How to handle a shitstorm – before, during and after

 

With brands increasing their presence on social media regular crisis are to be expected. Lately ‘shitstorm’ has become a term often used, whenever a brand ends up in an online crisis that turns into an online attack, because of the social media’s ability to spread rapidly to unlimited amounts of users.

The key to get properly through a shitstorm is to be prepared and to acknowledge the problem. Here’s how your company should act before, during and after a social shitstorm.

 

Before the storm:

Listen and prepare. In the first place you need to make sure, that you are up-to-date with your social channels. If you haven’t outsourced your social media to a management company, you should have a listening strategy, determining which employee is responsible and when. You should not think of the crisis as a possibility, but a certainty.

During the storm:

Always respond as fast as possible.
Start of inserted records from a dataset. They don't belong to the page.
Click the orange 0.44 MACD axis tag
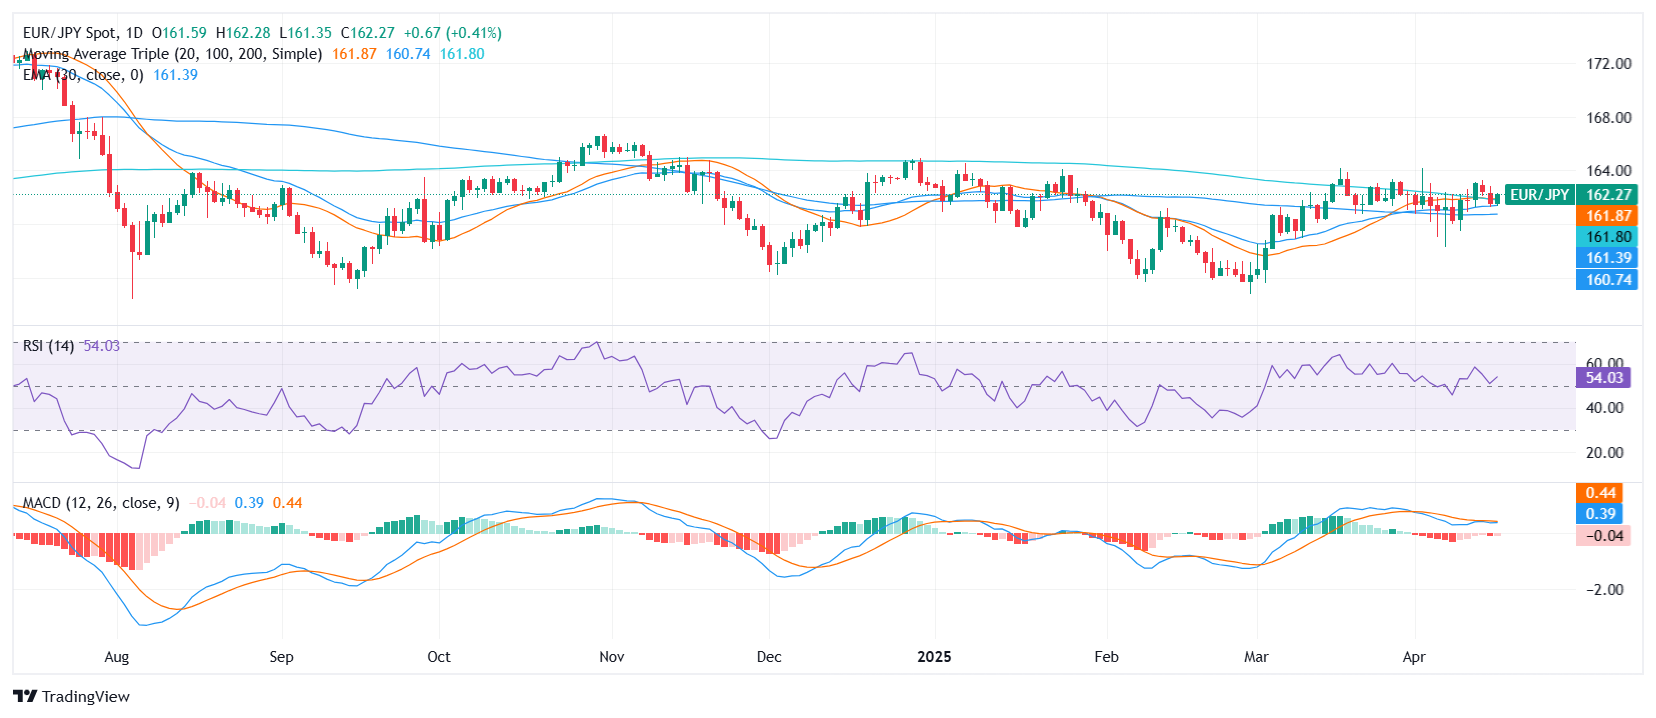Screen dimensions: 1656x718 click(x=1601, y=493)
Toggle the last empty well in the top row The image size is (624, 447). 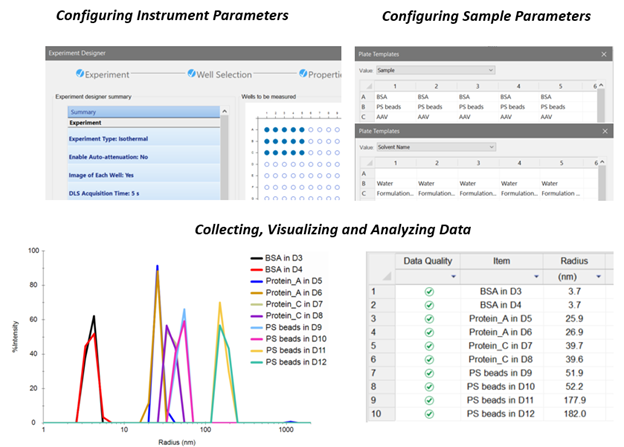pyautogui.click(x=338, y=129)
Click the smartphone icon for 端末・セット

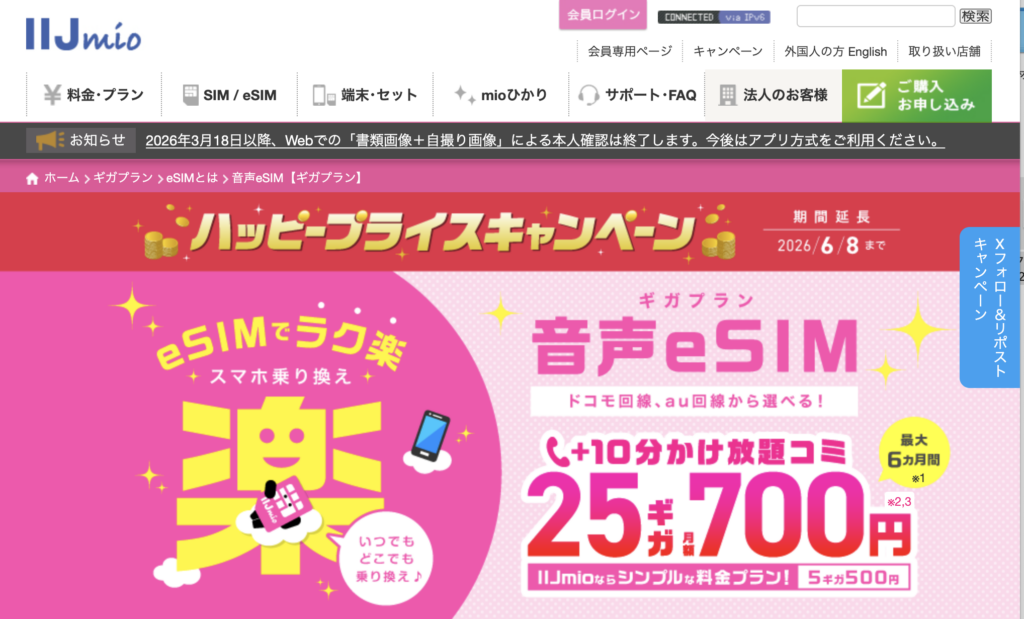(324, 95)
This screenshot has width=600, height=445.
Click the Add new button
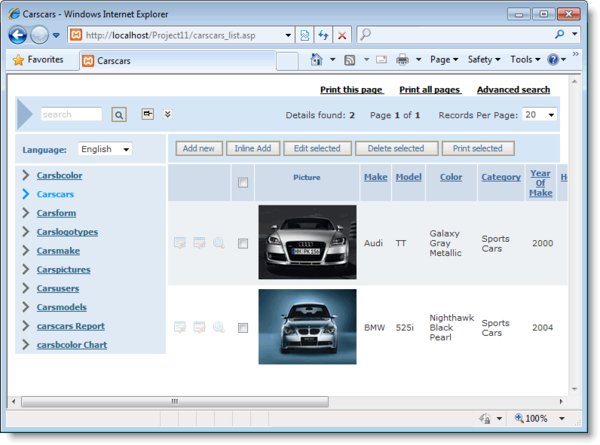[199, 149]
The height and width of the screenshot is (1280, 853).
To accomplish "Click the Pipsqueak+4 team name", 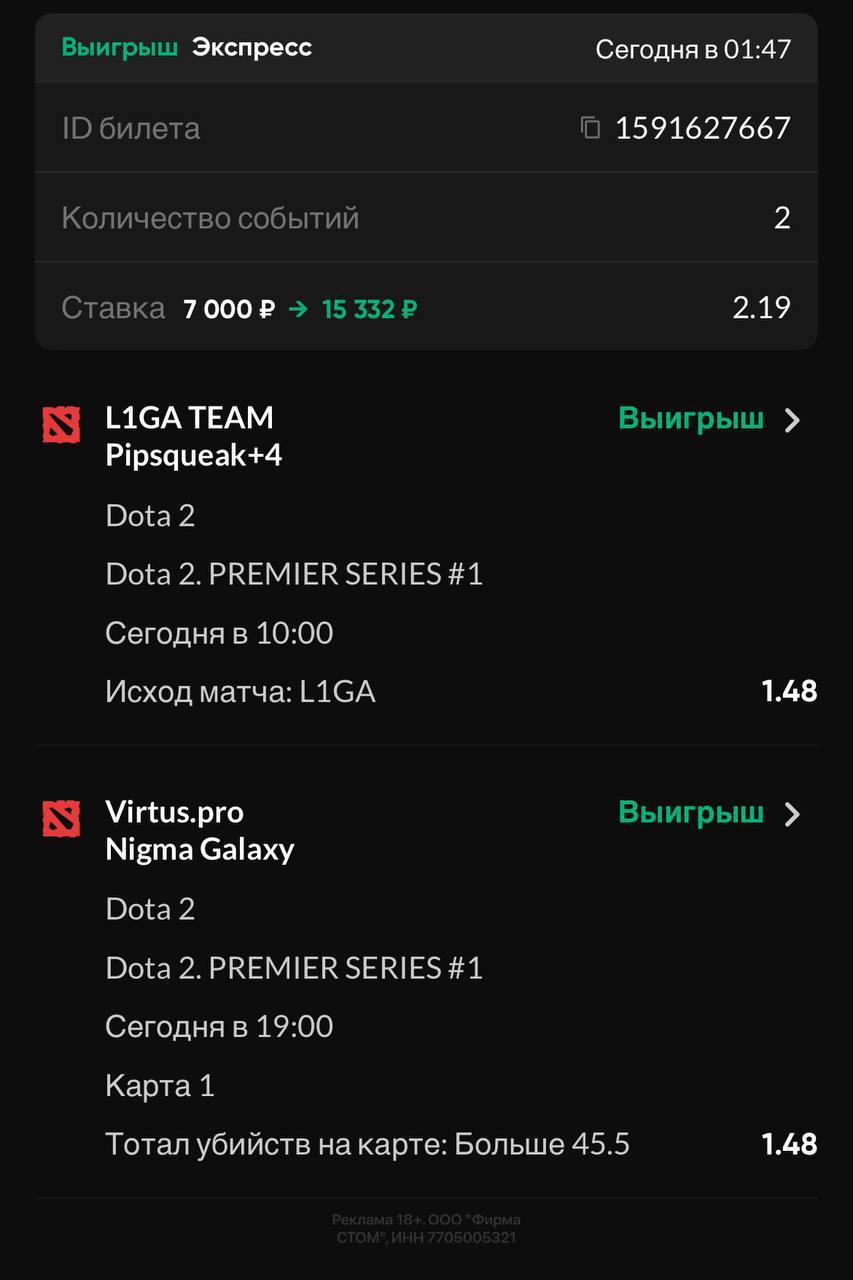I will 194,456.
The users are seeking a dialogue when they are criticizing or questioning something on your profile. If you don’t respond – other users will, and you don’t want others to fill out eventual information gaps with subjective conceptions.

Be consistent in your answers. Your employees should know exactly how to answer the questions or accusations, and they should do it the same way. Furthermore you must gather all relevant information on the case in order to be able to answer accurately.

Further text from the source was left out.